— Begin PROVIDED RECORDS —

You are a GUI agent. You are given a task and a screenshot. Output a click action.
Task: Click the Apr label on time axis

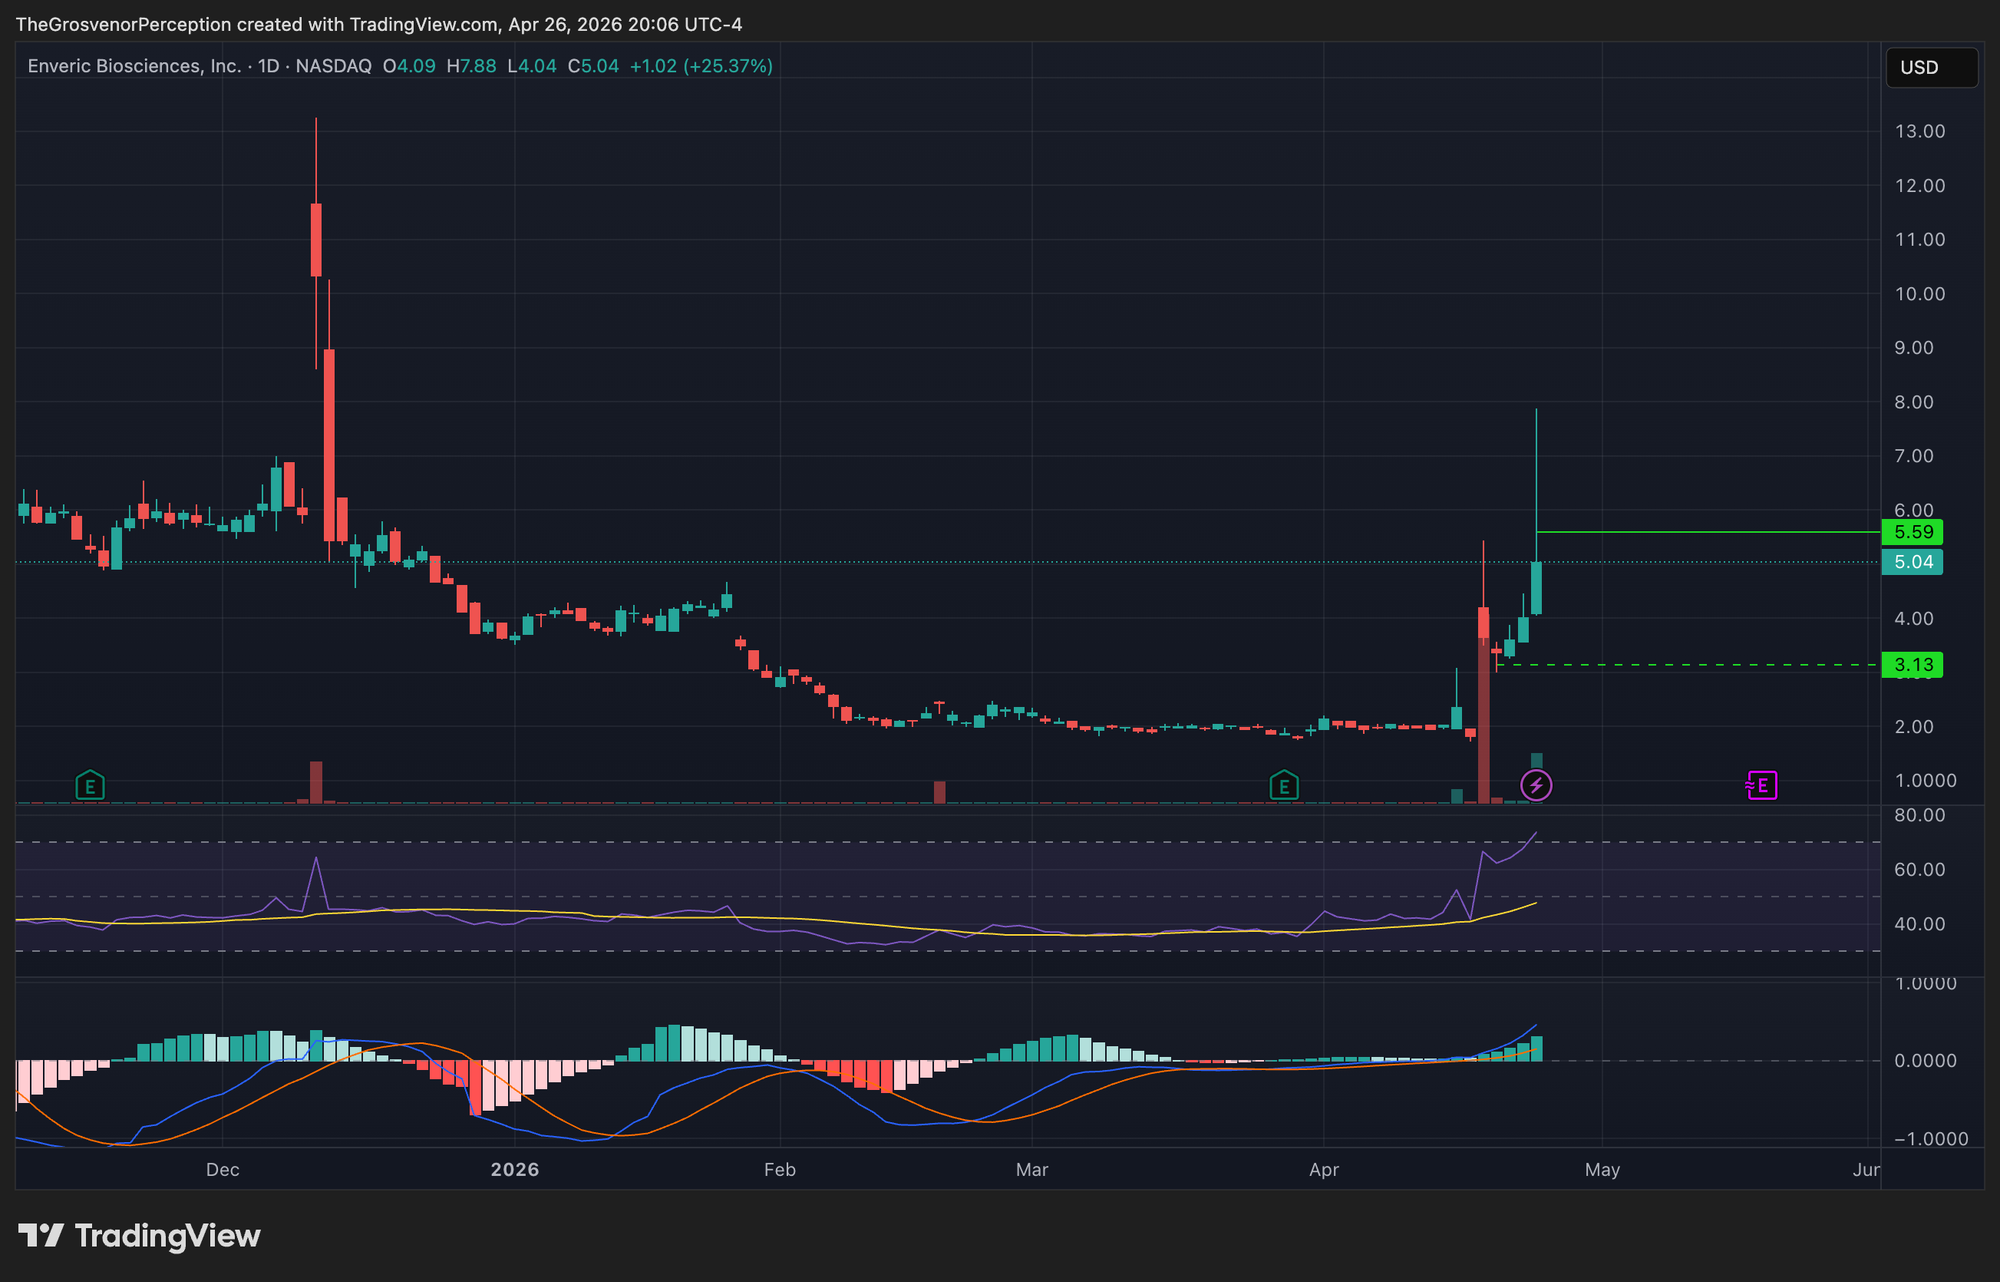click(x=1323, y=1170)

— End PROVIDED RECORDS —
— Begin PROVIDED RECORDS —

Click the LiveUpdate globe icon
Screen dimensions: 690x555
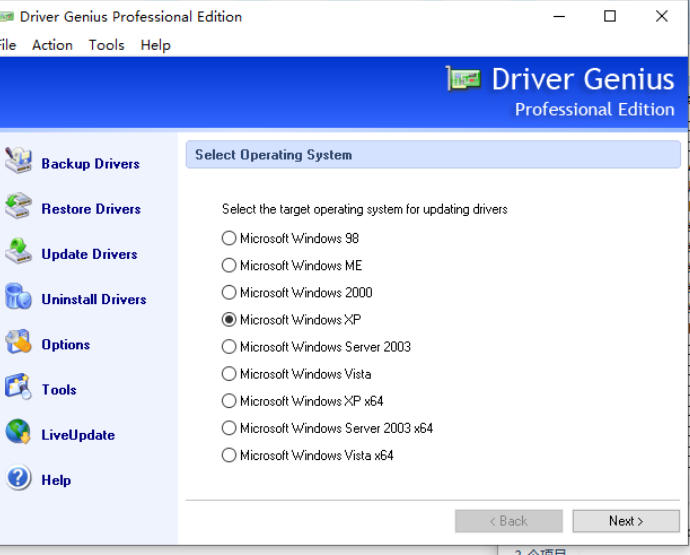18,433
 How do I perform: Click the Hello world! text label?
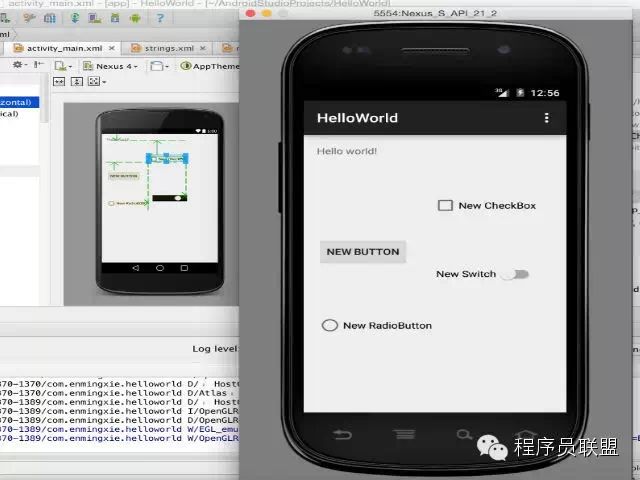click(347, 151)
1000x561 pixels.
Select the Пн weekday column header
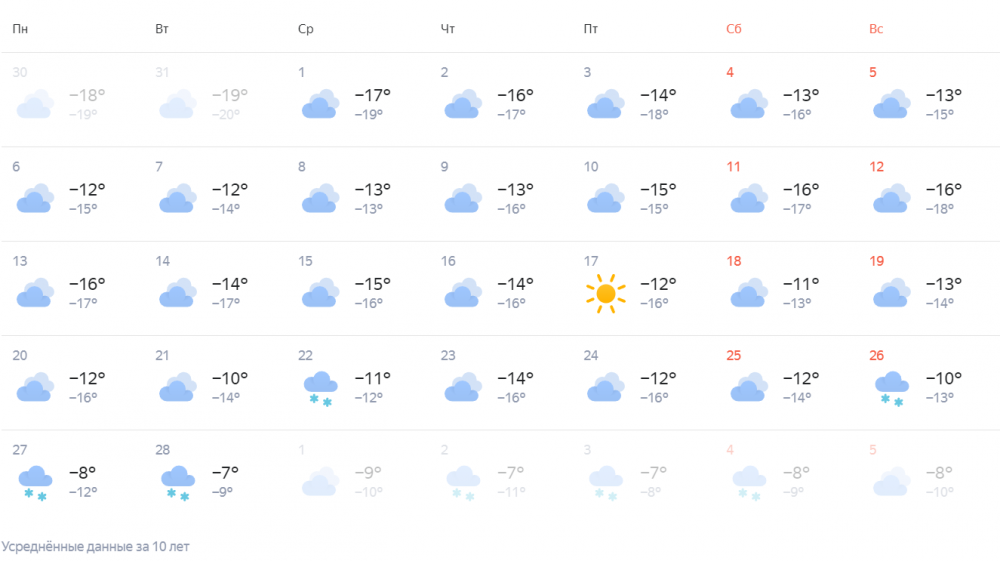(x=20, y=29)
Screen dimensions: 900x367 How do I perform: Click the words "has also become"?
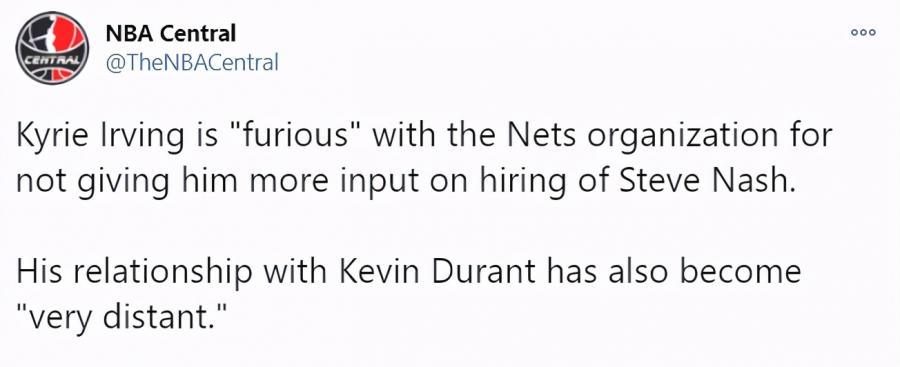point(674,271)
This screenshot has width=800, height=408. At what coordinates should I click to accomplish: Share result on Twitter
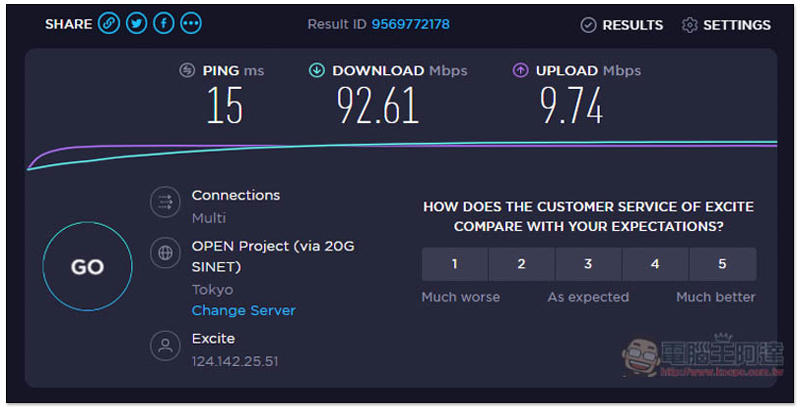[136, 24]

— End PROVIDED RECORDS —

--- THE TASK ---
Write out the entries again from the line with "Click the LiveUpdate globe icon" to the line with "(x=20, y=29)", both included, with every click coordinate in the answers multiplied by 1.55 and rounded to the nearest whole number (halves round up), and all other text, including the requests, left unchanged. Leave out the pictures and nothing else.

--- COMPLETED EXERCISE ---
Click the LiveUpdate globe icon
Screen dimensions: 690x555
28,671
 How do I perform: Click the Hello world! text label?
click(538, 234)
1000x561 pixels.
Select the Пн weekday column header
(x=31, y=45)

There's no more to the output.